This appears to be strange behavior, or perhaps I don't understand regular expressions so well...
I'm using this to find all the xref and trailer objects in a PDF file:
preg_match_all('@(
xref?
)|(\strailer\s)@',$pdfcontent,$matches,PREG_OFFSET_CAPTURE);
print_r gives me this:
Array
(
[0] => Array
(
[0] => Array
(
[0] =>
xref
[1] => 13235519
)
[1] => Array
(
[0] =>
trailer
[1] => 13299371
)
)
[1] => Array
(
[0] => Array
(
[0] =>
xref
[1] => 13235519
)
[1] => Array
(
[0] =>
[1] => -1
)
)
[2] => Array
(
[0] =>
[1] => Array
(
[0] =>
trailer
[1] => 13299371
)
)
)
Why is there a position of -1 for xref?
It seems this is the normal behaviour, mostly undocumented though. The -1
offset is also used for absent matches.
To answer your title, the -1
offset is returned alternatively, not in addition. You have an alternative (a)|(b)
match group in your pattern. So it can very well return offsets and matches for the xref
, but a non-match for the trailer
.
This is not mentioned explicitely in the PHP manual page.
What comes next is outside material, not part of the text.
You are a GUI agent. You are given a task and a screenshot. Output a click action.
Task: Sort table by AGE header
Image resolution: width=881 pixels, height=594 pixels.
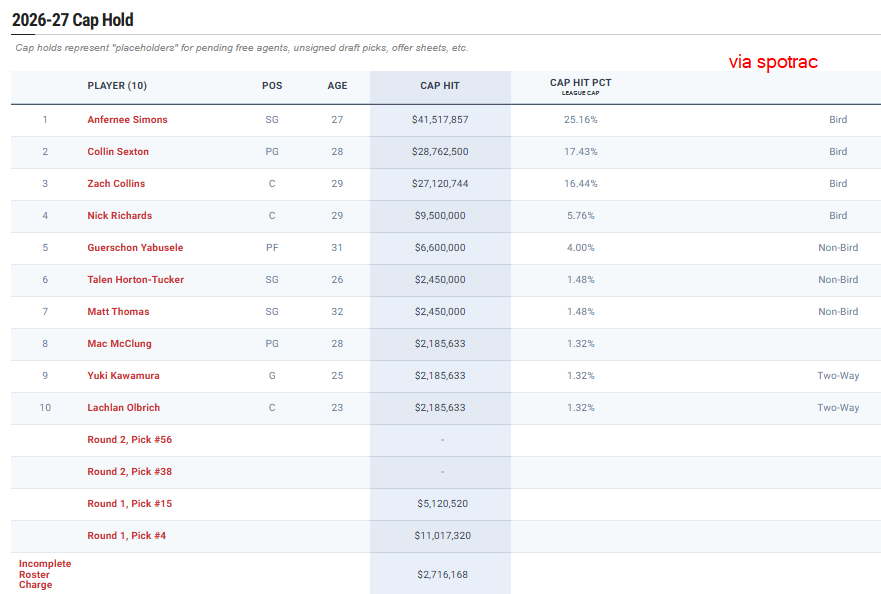pyautogui.click(x=337, y=86)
But PCRE documents it cursorily with:
[...] When this happens, both values in the offset pairs corre- sponding to unused subpatterns are set to -1.
You can reproduce it with a simpler example:
preg_match_all('/(a)|(b)|(c)/', "abc", $m, PREG_OFFSET_CAPTURE)
and print_r($m);
[Have a look]. The behaviour is a bit confusing. It seems the -1
is used as offset for the early non-matches. But subsequent failed matches are just absent in the result array. This example gives [0,-1,-1]
and [undef,1,-1]
and [undef,undef,2]
for example. I would conclude it's some hazy behaviour in the PHP wrapper.
It seems to me you have 2 xref
without a trailer
in between. Something like:
xref
shgfjqhfkj
xref
shgfjqhfkj
trailer
And the matching groups are wrong.
I'd change the regex with:
'@(
xref?
|\strailer\s)@'